---------- Records supplied ----------
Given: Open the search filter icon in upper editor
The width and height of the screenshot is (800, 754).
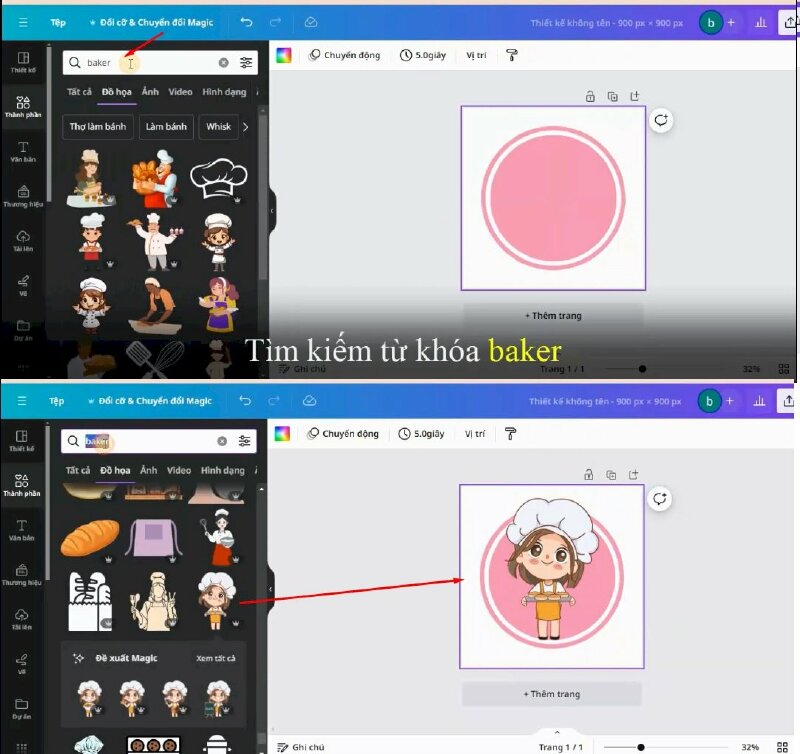Looking at the screenshot, I should [x=246, y=63].
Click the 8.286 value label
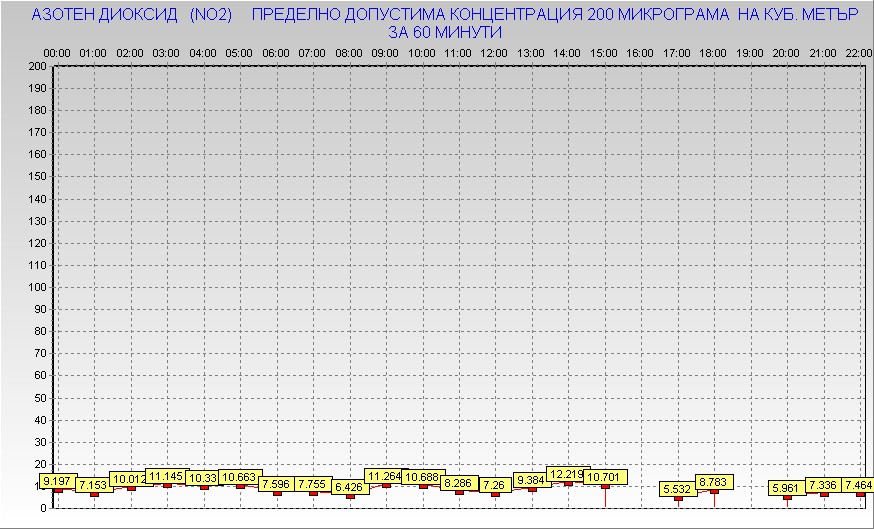The width and height of the screenshot is (874, 529). pyautogui.click(x=458, y=483)
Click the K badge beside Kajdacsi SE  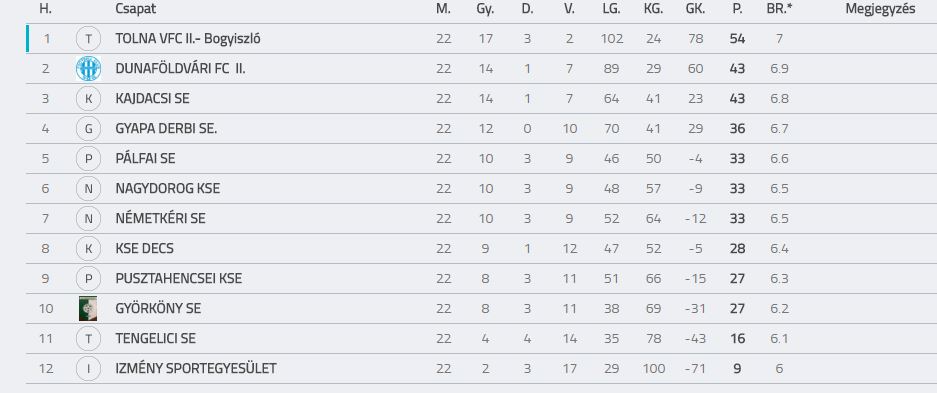[x=88, y=99]
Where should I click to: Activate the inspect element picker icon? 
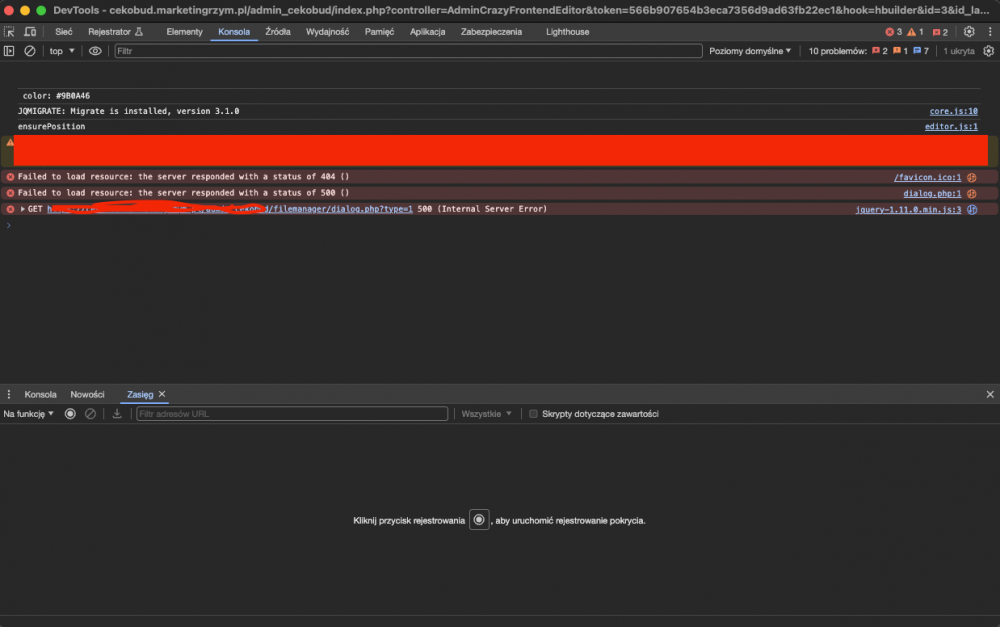point(9,32)
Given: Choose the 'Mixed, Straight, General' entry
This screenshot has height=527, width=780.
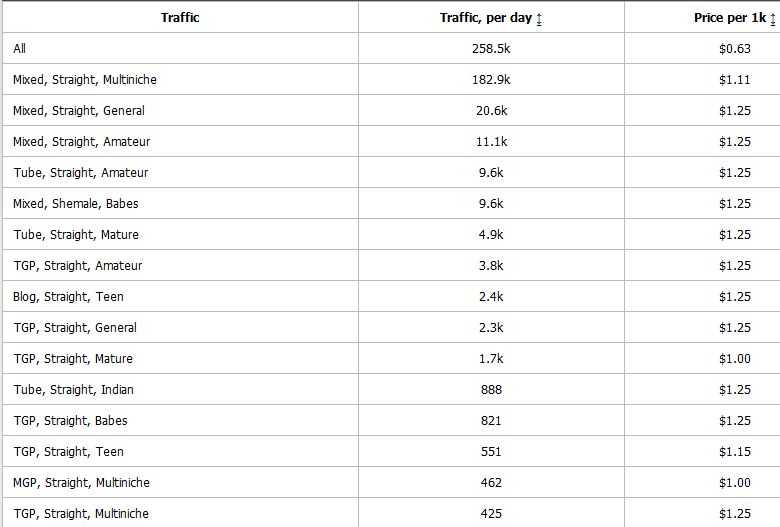Looking at the screenshot, I should click(x=79, y=111).
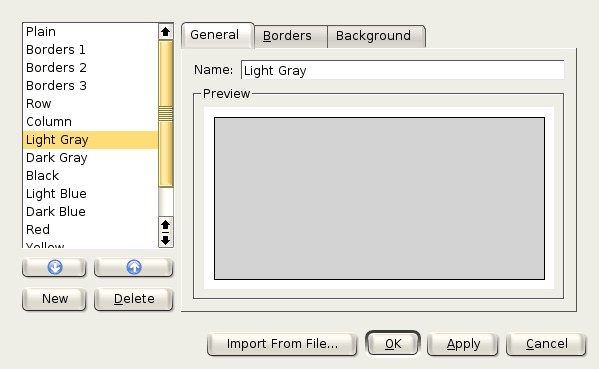Confirm with the OK button

click(x=393, y=344)
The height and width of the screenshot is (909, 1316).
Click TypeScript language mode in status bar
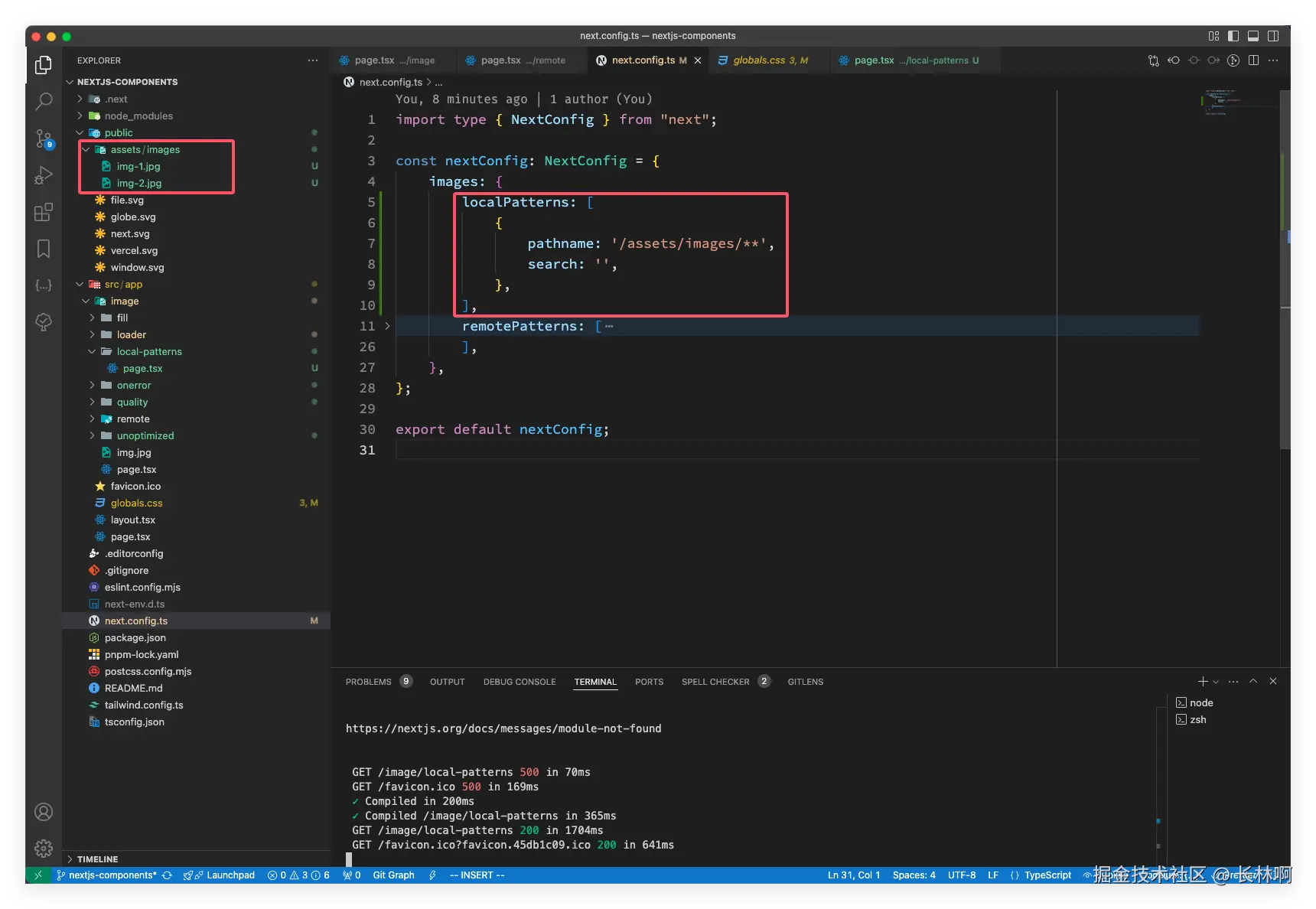(x=1047, y=875)
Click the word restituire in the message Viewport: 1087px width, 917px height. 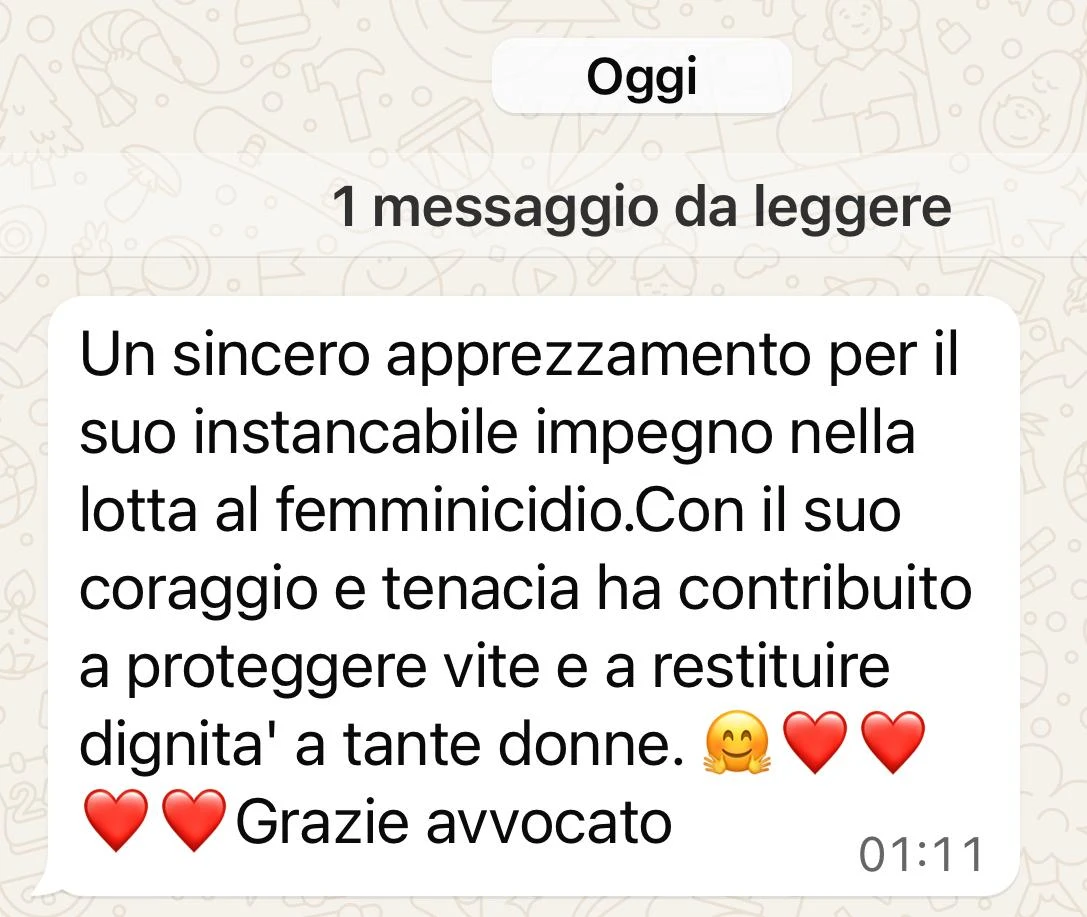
----------
= What to produce =
Set down word for word each line from the one containing "Click TypeScript language mode in status bar" through the end of the material, and keep the pictures out of it.

= Exercise answer =
Click TypeScript language mode in status bar
(x=1047, y=875)
Click the word restituire in the message Viewport: 1087px width, 917px height. 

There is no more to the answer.